**SOURCE TEXT**
ALT or AST ≥3 × ULN and bilirubin total ≥2 × ULN and ALP <2 × ULN.

Suicidality in the atogepant arm

Lifetime history of suicidal ideation or behavior, per C‐SSRS assessment at baseline, was reported in 37/543 (6.8%) participants in the atogepant arm. In the open‐label period, 5/543 (0.9%) atogepant‐treated participants reported suicidal ideation and 2/543 (0.4%) reported suicidal behavior with actual attempts. Two participants had suicidal ideation type 5 (with specific plan and intent; classified as a serious TEAE). Both of these participants had a medical history of depression and one participant had a previously reported suicide attempt. One additional participant had suicidal ideation type 4 (with some intent, without a specific plan; considered a TEAE). This participant had a medical history of anxiety, depression, and posttraumatic stress disorder, and reported a history of suicidal ideation and behavior.

[Dataset entries]

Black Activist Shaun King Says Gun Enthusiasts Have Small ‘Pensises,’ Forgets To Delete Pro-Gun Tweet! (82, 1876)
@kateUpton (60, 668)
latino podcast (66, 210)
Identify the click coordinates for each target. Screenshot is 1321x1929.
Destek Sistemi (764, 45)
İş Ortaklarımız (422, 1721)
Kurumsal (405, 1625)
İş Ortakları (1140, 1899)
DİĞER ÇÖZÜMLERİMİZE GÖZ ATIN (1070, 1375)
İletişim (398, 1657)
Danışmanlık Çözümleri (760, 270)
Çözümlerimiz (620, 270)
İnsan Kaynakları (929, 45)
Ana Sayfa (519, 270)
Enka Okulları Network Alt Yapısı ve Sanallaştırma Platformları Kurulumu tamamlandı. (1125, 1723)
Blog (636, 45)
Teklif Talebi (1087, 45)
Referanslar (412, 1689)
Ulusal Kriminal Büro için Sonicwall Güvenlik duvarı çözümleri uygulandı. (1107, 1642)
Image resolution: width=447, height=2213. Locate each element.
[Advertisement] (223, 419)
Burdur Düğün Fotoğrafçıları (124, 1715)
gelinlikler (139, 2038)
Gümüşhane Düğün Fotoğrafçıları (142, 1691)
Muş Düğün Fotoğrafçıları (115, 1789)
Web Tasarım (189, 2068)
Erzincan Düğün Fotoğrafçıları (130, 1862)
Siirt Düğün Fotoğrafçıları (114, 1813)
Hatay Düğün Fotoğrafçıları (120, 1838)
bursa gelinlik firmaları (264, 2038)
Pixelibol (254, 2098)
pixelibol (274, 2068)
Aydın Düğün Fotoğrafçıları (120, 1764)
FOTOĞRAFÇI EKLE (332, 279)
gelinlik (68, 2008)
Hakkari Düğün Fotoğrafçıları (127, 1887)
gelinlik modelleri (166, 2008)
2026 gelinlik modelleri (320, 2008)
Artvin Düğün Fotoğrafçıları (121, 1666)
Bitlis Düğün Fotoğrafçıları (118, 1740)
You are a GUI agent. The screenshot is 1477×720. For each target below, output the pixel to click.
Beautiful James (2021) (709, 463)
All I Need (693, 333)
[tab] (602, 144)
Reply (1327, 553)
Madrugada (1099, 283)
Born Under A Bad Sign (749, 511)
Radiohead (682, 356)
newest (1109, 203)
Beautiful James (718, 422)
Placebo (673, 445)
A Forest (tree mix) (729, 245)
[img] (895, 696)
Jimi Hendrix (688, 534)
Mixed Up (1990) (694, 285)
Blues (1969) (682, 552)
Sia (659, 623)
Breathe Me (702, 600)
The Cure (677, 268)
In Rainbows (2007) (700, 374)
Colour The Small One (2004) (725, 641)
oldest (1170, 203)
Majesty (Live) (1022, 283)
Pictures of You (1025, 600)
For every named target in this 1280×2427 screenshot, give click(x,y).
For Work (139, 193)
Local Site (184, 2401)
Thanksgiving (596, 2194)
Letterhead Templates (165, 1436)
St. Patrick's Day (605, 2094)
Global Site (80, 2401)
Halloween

**WORK ORDER**
Copy the portion of the passage on suicidality in the atogepant arm from "Suicidality in the" to "ideation and behavior.". The lines above were drawn from a separate source.

**SOLUTION TO THE EXERCISE**
Suicidality in the atogepant arm

Lifetime history of suicidal ideation or behavior, per C‐SSRS assessment at baseline, was reported in 37/543 (6.8%) participants in the atogepant arm. In the open‐label period, 5/543 (0.9%) atogepant‐treated participants reported suicidal ideation and 2/543 (0.4%) reported suicidal behavior with actual attempts. Two participants had suicidal ideation type 5 (with specific plan and intent; classified as a serious TEAE). Both of these participants had a medical history of depression and one participant had a previously reported suicide attempt. One additional participant had suicidal ideation type 4 (with some intent, without a specific plan; considered a TEAE). This participant had a medical history of anxiety, depression, and posttraumatic stress disorder, and reported a history of suicidal ideation and behavior.